July 7, 2020

What’s on my reading list for the week of Aug 20 – 24

I normally go through a book / week but I also have somewhat of a bad habit in starting and stopping books based on what I hear on podcasts, read through articles, hear recommendations from friends, etc. Here are some of the books that I are currently on my reading list and what I’m getting out of the books (or hope to get out of the books) as I read them:

Three Body Problem – Liu Cixin

One of the rare fiction books that I am listening to in audiobook form, it was a book recommended to me by a good friend of mine who is probably as interested in personal development as I am. Although I’m only about a third of the way through, the author’s writing is smart, talks about Chinese history (which I have an interest in learning more about) and promises to expand into a greater science fiction adventure soon (or so I’m told by my friend who gave me a quick summary of some of the more interesting parts of the book). Again, I don’t read a lot of fiction but after a recommendation from Barack Obama, I don’t think I can go wrong.

Principles – Ray Dalio

Ray Dalio is the Founder and former CEO of Bridgewater Associates – one of the largest hedge fund companies in the world. Through his life, he has had many ‘failings’ or life lessons where he has analyzed the situation he was in, the data he had to make the decision and then looked at the outcomes of his decisions. Over time, making many mistakes, he has developed what he calls ‘principles’ to help guide him to make better decisions and get better outcomes. He has compiled it in this book to share with others. I’m not only interested in this to understand how to create better teams at work (at EY and probably at other organizations, people almost exclusively work on teams) but also to understand how to make better decisions because I recognize that if you can make better decisions, you can get better outcomes in life.

Originals – Adam Grant

Adam Grant is an organizational psychologist and I’ve written about him previously as one of the best podcasts that I have listened to (and still listen to). In his book, Originals, he shares different stories, studies and anecdotes about originality, creativity and how companies and individuals can be more ‘original’. Here are a few things that I have learned from the book so far (about halfway through):

  • Entrepreneurs are not risk-takers, in fact, they hedge their risk as much as possible
  • Procrastination can be a great way of generating ideas and having diverse ideas
  • Stable industries are better suited to companies that have cultures that exist of similar people; volatile industries are better suited to companies that have diverse workforces
  • Devil’s advocate is not as good as finding those that are passionate about the opposing view
Happier at Home – Gretchen Rubin

I loved Gretchen Rubin’s Happiness Project and her secrets of adulthood are quotes that I think about all the time:

“By doing a little bit each day, you can get a lot accomplished.”

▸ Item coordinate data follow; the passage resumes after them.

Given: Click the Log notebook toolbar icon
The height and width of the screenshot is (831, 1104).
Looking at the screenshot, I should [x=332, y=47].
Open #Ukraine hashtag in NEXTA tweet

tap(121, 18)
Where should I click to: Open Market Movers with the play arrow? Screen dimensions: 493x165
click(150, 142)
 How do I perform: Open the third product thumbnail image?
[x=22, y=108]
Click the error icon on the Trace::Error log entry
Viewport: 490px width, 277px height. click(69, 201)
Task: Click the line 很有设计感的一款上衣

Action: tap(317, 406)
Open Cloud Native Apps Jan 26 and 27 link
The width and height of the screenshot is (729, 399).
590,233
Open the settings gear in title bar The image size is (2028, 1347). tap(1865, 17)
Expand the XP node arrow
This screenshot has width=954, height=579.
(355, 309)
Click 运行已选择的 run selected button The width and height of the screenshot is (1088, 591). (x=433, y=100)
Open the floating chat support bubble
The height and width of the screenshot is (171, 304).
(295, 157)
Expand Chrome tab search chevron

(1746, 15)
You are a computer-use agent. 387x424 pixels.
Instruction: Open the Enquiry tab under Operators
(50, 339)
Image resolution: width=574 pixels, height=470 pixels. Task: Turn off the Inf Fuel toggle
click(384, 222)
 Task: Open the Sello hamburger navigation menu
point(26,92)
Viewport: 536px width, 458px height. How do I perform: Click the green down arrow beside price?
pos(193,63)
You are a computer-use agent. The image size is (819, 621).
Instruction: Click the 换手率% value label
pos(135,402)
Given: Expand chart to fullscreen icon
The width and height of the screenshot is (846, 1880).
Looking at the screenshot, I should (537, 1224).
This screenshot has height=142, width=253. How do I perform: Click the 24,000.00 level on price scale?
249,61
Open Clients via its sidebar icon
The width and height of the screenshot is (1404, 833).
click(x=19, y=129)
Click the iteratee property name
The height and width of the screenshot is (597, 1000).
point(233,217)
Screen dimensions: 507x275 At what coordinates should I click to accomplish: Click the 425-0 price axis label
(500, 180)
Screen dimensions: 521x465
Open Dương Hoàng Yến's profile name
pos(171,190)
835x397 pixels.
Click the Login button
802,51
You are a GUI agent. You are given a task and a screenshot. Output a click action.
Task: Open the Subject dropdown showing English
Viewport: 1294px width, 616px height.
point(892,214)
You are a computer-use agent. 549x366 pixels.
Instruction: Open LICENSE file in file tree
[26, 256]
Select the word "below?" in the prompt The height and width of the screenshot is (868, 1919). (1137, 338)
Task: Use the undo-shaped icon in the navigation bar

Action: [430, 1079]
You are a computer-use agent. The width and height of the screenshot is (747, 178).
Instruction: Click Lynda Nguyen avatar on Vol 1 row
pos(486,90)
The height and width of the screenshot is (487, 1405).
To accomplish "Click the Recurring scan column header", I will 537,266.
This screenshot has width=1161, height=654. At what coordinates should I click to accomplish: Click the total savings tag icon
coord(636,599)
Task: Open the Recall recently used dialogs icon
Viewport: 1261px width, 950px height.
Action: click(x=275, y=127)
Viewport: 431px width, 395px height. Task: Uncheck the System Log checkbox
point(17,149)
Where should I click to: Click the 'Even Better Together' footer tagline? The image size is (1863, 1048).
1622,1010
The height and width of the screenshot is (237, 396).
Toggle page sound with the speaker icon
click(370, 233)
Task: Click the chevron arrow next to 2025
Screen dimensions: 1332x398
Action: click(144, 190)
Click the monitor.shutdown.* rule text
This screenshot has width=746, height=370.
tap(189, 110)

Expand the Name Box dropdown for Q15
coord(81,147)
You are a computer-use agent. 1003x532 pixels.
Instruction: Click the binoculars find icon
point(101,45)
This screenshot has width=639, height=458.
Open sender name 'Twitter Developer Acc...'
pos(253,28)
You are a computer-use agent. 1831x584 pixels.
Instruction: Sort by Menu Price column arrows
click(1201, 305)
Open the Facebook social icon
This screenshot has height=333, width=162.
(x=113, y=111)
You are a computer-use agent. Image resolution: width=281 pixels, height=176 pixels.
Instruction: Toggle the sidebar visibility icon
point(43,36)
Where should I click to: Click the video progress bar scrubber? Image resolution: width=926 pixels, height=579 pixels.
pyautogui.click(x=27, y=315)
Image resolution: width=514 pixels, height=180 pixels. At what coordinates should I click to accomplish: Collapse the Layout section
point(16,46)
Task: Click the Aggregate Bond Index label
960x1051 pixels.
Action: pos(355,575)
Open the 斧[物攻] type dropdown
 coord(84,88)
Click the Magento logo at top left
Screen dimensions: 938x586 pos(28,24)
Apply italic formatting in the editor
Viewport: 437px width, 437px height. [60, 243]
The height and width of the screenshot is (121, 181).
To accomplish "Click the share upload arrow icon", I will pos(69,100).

“If you can’t find something, clean up.”

“If you’re not failing, you’re not trying hard enough.”

When I saw Happier at Home at the used book store for $5, I thought – what a steal! I’m digging through the book now interested in hearing how Gretchen created another happiness project for her that focused on her home.

The Compound Effect – Darren Hardy

Small actions every single day can create huge changes over time. I’m not sure if there’s anything more I need to get out of the book but I have the audiobook and listen through it from time to time in case there’s more.

The Happiness Equation – Neil Pasricha

A book that I am re-reading or I guess more correctly, listening to (I think I gave away my only copy out to one of my best friends but I decided to get the audiobook) – this book is such an easy read and it has really great takeaways on being happy, motivation, habits, accomplishing more and re-thinking how you value your time. The book talks about:

  • Starting and doing things to get motivated (rather than the other way around)
  • Seinfeld’s don’t break the chain secret to productivity
  • Understanding that your hourly wage can tell you more about how you are earning than an annual salary

The other thing that I think I am learning from Neil is to be more emotive – it’s a weird thing to learn it from an author that you don’t know personally but I’m listening to Neil’s Three Books podcast and chuckled when I heard him talk about the story of Vishwas Aggrawal – the world’s greatest Uber driver with over 4800 trips and a 4.99 rating – he was in the bar with his friends and when he ordered an Uber and got Vishwas, he told all of his friends and everybody started cheering. It just makes me think that when good things happen, you should share with your friends (whereas in the past, I normally would keep both good and bad things to myself).

Kitchen Confidential – Anthony Bourdain

I miss Tony – I never tasted any of his food but I still feel the impact from his writing and TV shows (No Reservations, The Layover and Parts Unknown). I even got his little known graphic novel, Get Jiro

His writing makes food come alive on the page. It’s the first time I learned about the ortolan and its forbidden nature. It’s what really fueled my interest and love for all Japanese things. Kitchen Confidential put Tony on the map and it never let him go. If you want to learn more about the restaurant business and what chefs do in the kitchen, I can recommend no better book.


What are you reading these days? Do you have book recommendations for me?